As six studies had no control group, we had to exclude them from our review. To be able to include such articles in a future systematic review or meta‐analysis, it would be useful to all those in the field if controls or reliable and comparable population norms were identified.
5. CONCLUSIONS
5.1. Implications for research
Due to various dissimilarities—of disability, definitions and measurements of HRQoL, and of study characteristics such as age ranges and inclusion criteria—it was difficult to compare studies. Standardisation of measurement in preterms research is highly recommendable.
Many studies in our review had used the 36‐item Short Form Health Survey (SF‐36), a profile measure that provides a comprehensive appraisal of functioning in several domains of health. Other studies had used the preference‐based utility measure of the Health Utility Index, which, through a preference‐based utility function, produces a single health utility score that can be used to calculate quality‐adjusted life years, thereby enabling health economic evaluations. As both approaches have advantages and drawbacks, we propose to combine them. By using the SF‐12, a parsimonious combination is possible. 42 , 43 Of course, HRQoL measurement may be extended with other measures as needed.
Further research is needed to better understand the causes of HRQoL differences between adults born preterm and adults born term. More systematic account should be taken of the role of disability, perinatal and neonatal factors. It would also be interesting to study why, despite their evident neonatal medical struggles and proven educational and social problems, there is no conclusive evidence that the HRQoL of those born VPT or VLBW in adulthood is affected. This is all the more challenging in the light of recent findings that VPT/VLBW subjects lagged behind their term‐born peers in related areas of long‐term psychosocial outcome, such as wealth 44 and engagement in romantic partnership and sexual intercourse. 45
The selective non‐response of males and those most disabled can be corrected for in data analyses, for example by multiple imputation techniques. 46 In long‐term follow‐up studies, it is also important to explore why certain groups respond less than others and how their continued participation can be facilitated as it is in the context of the RECAP collaboration.
If the data of several cohorts are combined, the power of the analyses will increase, thereby allowing multivariate and subgroup analyses and the interpretation of cultural and treatment differences. Research collaboration and data sharing are facilitated by international consortia such as the APIC research group (www.apic‐preterm.org) and data platforms such as the RECAP platform initiative.

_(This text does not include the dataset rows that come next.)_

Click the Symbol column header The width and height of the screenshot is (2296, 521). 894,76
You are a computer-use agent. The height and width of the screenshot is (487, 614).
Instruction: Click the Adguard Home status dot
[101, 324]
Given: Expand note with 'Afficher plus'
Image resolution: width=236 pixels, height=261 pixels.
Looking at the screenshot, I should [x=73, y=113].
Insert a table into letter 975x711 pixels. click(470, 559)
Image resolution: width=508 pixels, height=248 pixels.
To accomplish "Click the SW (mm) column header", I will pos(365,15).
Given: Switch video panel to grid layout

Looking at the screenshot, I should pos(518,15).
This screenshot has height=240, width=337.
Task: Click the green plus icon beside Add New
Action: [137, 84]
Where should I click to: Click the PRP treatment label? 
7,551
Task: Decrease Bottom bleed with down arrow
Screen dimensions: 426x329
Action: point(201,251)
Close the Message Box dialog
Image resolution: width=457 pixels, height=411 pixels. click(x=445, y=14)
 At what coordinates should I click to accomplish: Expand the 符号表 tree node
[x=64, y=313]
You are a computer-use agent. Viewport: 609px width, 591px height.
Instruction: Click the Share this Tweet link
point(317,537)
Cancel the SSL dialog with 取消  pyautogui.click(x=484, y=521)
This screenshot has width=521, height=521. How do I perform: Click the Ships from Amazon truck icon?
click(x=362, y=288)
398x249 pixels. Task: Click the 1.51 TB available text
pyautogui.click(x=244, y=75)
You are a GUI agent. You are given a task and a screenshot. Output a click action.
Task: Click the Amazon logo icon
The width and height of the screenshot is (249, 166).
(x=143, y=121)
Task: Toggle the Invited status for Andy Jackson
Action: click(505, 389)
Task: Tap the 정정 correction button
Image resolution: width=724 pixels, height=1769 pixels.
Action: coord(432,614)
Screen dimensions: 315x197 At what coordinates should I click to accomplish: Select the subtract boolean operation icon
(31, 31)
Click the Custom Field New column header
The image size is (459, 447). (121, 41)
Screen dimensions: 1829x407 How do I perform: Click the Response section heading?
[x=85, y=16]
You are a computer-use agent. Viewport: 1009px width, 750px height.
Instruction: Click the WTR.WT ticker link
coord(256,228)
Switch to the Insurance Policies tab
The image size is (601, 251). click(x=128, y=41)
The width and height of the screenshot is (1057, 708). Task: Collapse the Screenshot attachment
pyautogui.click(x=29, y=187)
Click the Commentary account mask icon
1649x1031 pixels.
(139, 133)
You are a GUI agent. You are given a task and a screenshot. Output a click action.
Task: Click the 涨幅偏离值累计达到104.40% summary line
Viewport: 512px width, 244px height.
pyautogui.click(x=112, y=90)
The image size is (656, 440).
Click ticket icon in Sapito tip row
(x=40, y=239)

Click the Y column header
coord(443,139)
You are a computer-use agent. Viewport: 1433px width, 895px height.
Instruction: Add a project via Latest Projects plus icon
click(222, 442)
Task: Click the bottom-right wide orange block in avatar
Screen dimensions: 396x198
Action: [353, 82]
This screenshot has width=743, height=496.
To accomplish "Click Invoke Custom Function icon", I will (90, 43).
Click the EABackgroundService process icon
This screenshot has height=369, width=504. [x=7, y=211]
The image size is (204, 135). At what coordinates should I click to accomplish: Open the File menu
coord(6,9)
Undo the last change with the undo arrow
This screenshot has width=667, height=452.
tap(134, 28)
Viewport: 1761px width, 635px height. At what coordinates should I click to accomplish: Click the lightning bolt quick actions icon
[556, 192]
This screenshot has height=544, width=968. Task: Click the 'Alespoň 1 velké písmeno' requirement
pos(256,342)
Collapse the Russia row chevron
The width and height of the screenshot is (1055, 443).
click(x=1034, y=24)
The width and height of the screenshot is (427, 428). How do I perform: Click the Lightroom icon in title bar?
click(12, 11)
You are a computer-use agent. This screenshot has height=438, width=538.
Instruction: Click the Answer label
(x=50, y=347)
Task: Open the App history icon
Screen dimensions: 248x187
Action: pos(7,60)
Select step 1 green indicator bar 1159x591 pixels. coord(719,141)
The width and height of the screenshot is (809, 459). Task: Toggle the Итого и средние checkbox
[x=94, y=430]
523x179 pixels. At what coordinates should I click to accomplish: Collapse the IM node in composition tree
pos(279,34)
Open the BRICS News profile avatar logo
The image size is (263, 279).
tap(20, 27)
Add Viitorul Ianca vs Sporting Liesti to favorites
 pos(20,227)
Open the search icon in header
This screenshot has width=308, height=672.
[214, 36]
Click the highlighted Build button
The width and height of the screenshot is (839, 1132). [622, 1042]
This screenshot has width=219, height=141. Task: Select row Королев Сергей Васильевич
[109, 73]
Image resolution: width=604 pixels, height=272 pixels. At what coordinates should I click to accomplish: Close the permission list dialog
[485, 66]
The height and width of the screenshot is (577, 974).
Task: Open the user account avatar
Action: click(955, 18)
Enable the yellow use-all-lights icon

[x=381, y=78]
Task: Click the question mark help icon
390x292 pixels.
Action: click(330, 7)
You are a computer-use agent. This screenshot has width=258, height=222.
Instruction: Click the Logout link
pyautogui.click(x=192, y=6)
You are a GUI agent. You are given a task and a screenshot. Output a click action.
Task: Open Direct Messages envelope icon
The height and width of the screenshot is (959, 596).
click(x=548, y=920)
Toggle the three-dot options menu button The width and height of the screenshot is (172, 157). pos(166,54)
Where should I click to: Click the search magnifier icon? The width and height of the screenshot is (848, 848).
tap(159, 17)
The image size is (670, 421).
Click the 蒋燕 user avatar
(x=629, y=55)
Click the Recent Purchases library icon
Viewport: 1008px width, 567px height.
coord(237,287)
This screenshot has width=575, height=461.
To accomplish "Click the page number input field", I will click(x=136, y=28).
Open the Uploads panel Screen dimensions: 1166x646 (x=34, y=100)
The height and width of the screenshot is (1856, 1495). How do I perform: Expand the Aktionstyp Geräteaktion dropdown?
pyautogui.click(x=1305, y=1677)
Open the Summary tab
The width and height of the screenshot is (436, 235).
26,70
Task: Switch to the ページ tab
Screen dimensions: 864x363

5.2. Implications for practice
Although the inconclusiveness of our results makes it impossible to derive any implications for clinical practice, they indicate that the HRQoL of individuals born preterm seems generally satisfactory in these cohorts’ home countries. However, our review also shows that disabled groups may be at risk for lower HRQoL and that, later in adulthood, even those without a disability may experience impacts on mental HRQoL for which treatment or coaching might be beneficial.
CONFLICT OF INTEREST
The authors declare no conflict of interest.
van der Pal S, Steinhof M, Grevinga M, Wolke D, Verrips G(E). Quality of life of adults born very preterm or very low birth weight: A systematic review. Acta Paediatr. 2020;109:1974–1988. 10.1111/apa.15249
Funding information
This systematic review was performed in the context of EU‐project RECAP (www.recap-preterm.eu) and thus with funding from the European Commission; Horizon 2020; Grant Number: 733280.